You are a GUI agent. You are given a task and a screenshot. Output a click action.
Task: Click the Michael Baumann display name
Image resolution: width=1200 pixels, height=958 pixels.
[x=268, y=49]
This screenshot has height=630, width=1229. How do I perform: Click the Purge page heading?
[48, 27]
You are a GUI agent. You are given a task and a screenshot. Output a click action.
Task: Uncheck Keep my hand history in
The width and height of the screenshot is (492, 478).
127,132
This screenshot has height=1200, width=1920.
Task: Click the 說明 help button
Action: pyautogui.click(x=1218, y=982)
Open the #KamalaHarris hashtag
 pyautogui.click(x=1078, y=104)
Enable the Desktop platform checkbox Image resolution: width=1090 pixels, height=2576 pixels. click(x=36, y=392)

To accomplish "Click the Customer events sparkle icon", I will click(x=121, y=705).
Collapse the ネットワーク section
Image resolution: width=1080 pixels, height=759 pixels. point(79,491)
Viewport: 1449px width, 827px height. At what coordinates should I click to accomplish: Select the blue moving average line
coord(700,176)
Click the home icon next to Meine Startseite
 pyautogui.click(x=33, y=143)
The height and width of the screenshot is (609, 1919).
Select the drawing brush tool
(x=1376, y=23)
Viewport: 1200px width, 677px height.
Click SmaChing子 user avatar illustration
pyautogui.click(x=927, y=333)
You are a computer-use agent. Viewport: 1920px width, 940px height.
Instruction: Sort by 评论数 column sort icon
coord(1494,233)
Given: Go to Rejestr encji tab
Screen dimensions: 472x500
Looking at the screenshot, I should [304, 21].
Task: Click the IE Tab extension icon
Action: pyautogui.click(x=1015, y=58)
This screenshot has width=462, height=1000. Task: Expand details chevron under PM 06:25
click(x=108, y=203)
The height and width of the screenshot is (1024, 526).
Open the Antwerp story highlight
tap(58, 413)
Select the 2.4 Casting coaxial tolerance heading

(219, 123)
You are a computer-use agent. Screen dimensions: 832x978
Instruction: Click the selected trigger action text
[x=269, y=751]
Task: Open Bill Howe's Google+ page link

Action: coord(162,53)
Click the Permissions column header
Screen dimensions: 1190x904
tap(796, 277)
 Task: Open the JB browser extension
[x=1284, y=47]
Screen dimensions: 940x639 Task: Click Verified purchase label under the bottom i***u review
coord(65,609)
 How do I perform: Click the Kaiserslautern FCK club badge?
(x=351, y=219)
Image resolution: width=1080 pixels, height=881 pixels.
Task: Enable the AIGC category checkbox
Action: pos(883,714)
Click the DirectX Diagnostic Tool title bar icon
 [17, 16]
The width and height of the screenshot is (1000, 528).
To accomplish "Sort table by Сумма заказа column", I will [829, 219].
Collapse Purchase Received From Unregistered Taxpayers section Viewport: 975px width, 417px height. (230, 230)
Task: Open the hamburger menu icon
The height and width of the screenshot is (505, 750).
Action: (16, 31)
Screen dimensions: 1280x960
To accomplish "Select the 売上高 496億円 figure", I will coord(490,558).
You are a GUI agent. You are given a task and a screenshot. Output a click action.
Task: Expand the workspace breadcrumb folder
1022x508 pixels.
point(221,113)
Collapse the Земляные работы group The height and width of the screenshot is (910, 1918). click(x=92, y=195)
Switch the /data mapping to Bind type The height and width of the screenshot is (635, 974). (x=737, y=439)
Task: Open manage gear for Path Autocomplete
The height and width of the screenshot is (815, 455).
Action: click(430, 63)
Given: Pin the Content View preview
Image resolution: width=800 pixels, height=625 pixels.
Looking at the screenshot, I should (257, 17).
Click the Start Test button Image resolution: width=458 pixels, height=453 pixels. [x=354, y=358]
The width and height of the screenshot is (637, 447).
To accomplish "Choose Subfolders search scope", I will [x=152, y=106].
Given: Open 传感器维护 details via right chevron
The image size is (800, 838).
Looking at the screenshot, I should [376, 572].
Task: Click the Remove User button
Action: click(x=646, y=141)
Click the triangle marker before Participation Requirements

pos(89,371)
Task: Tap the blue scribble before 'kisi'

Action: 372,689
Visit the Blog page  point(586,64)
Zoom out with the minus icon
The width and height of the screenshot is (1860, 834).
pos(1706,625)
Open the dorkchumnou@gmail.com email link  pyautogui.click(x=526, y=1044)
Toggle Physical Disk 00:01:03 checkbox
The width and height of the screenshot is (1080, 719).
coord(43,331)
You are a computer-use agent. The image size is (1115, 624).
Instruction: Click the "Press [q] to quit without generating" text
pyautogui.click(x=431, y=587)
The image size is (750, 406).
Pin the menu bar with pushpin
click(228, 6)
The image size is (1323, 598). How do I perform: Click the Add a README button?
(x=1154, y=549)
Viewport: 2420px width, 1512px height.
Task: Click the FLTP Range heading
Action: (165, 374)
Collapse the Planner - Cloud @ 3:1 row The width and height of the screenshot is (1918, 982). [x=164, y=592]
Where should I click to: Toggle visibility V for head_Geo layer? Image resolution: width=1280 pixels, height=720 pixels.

Work item –
Copy out the range of lines above starting at the line with "Given: Pin the Content View preview" and ending at the line with "Given: Open 传感器维护 details via right chevron", exactly and including both.

Output –
Given: Pin the Content View preview
Image resolution: width=800 pixels, height=625 pixels.
Looking at the screenshot, I should (257, 17).
Click the Start Test button Image resolution: width=458 pixels, height=453 pixels. [x=354, y=358]
The width and height of the screenshot is (637, 447).
To accomplish "Choose Subfolders search scope", I will [x=152, y=106].
Given: Open 传感器维护 details via right chevron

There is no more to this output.